▸ **SOURCE EXCERPT**:
BEGIN

In 1986, the Schmalzes sold their property to plaintiff. That same year, Smith sold what is now defendants' property to Robert Coffelt, defendant Robert Coffelt's father. Defendants acquired the property two years later. Meanwhile, the fence fell into a state of disrepair. In 1989, defendants built a new fence in substantially the same location as the old fence.

In 1993, defendants approached plaintiff about ascertaining the true boundary of the property. Plaintiff asserted that the old fence was the boundary line. Defendants hired a surveyor to determine the property line described in the deed. Shortly thereafter, defendants logged the disputed parcel, which led to the commencement of this lawsuit.

At trial, plaintiff contended that he had acquired the triangle of disputed property by adverse possession. He argued that he and his predecessors had possessed the land honestly believing that it was theirs for more than 10 years and that they put defendants and their predecessors on notice of that by their use of the property as owners. In support of that argument, plaintiff relied on the fact that, in the 1950s, Pickett's father had logged the property and that, in the 1960s, Schmalz grazed goats on the property. He also testified that, between 1986 and 1993, he had walked the disputed parcel "four or five times, three or four times" looking unsuccessfully for deer. He testified further that, during that same period of time, on an unspecified number of occasions, he allowed Pickett to graze his cows on the grassy strip in the middle of the disputed parcel, although he said the grass "wouldn't keep one cow."

The trial court concluded that the foregoing facts created "a close question," but ultimately it concluded that plaintiff's predecessors had acquired title by adverse possession before plaintiff acquired his property. The court cited in support of its decision (1) that the fence put defendants on notice that plaintiff's predecessors had a claim to the disputed parcel; (2) that plaintiff's predecessors had logged the land in the 1950s and, in 1985; (3) that one of plaintiff's predecessors, Schmalz, grazed goats on the property; and (4) that plaintiff allowed Pickett to graze his cattle on the property. The trial court further concluded that, because plaintiff had obtained title to the disputed parcel by the time defendants logged it in 1993, plaintiff is entitled to damages for timber trespass.

On appeal, defendants argue that the record does not establish all the elements of either common-law or statutory adverse possession. To establish title by adverse possession under the common law, a party must show clear and convincing proof of actual, open, notorious, exclusive, continuous and hostile possession of the property for a 10-year period. Terry v. Timmons, 282 Or 363, 365, 578 P2d 405 (1978); Davis v. Parke, 135 Or App 283, 286, 898 P2d 804, rev den 321 Or 560 (1995). To establish title under ORS 105.620, a party must prove by clear and convincing evidence the common-law elements and also prove that the possession was taken under an honest belief that the person was the actual owner of the property, that such belief continued throughout the vesting period, and that the belief had an objective basis and was reasonable.(3)

END

▸ **Entries drawn from a collection**:
BEGIN

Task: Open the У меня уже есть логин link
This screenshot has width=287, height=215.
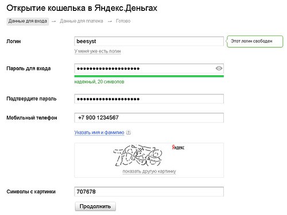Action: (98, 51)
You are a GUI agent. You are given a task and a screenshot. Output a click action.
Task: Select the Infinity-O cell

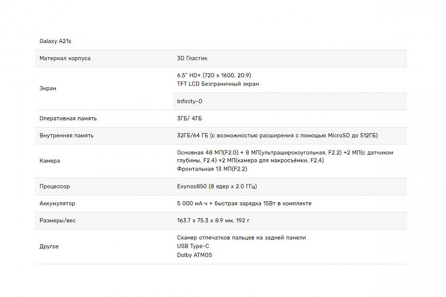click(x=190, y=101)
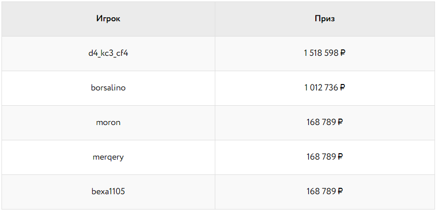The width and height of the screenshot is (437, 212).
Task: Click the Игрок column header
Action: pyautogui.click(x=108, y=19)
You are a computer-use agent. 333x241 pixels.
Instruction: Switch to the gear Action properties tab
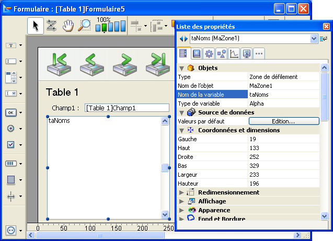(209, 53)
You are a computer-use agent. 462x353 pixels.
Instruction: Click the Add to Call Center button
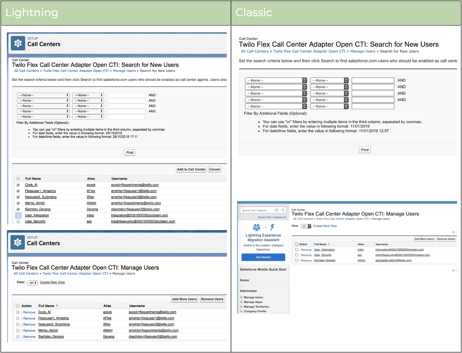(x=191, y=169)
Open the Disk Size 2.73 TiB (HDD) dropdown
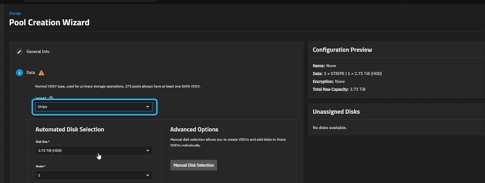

END

▸ **SHORT PROBLEM 1**:
Answer these questions using the land dispute excerpt:
(a) In what year did the defendants build a new fence?
(b) What animals did Schmalz graze on the property?
(c) Under the common law, how long must possession of the property last to establish title by adverse possession?
▸ **SHORT PROBLEM 2**:
Reproduce the part of the land dispute excerpt that opens with the words containing "The trial court concluded" and closes with "for timber trespass.".
The items have no connection to the land dispute excerpt.

▸ **EXPECTED ANSWER 1**:
(a) 1989
(b) Goats
(c) A 10-year period

▸ **EXPECTED ANSWER 2**:
The trial court concluded that the foregoing facts created "a close question," but ultimately it concluded that plaintiff's predecessors had acquired title by adverse possession before plaintiff acquired his property. The court cited in support of its decision (1) that the fence put defendants on notice that plaintiff's predecessors had a claim to the disputed parcel; (2) that plaintiff's predecessors had logged the land in the 1950s and, in 1985; (3) that one of plaintiff's predecessors, Schmalz, grazed goats on the property; and (4) that plaintiff allowed Pickett to graze his cattle on the property. The trial court further concluded that, because plaintiff had obtained title to the disputed parcel by the time defendants logged it in 1993, plaintiff is entitled to damages for timber trespass.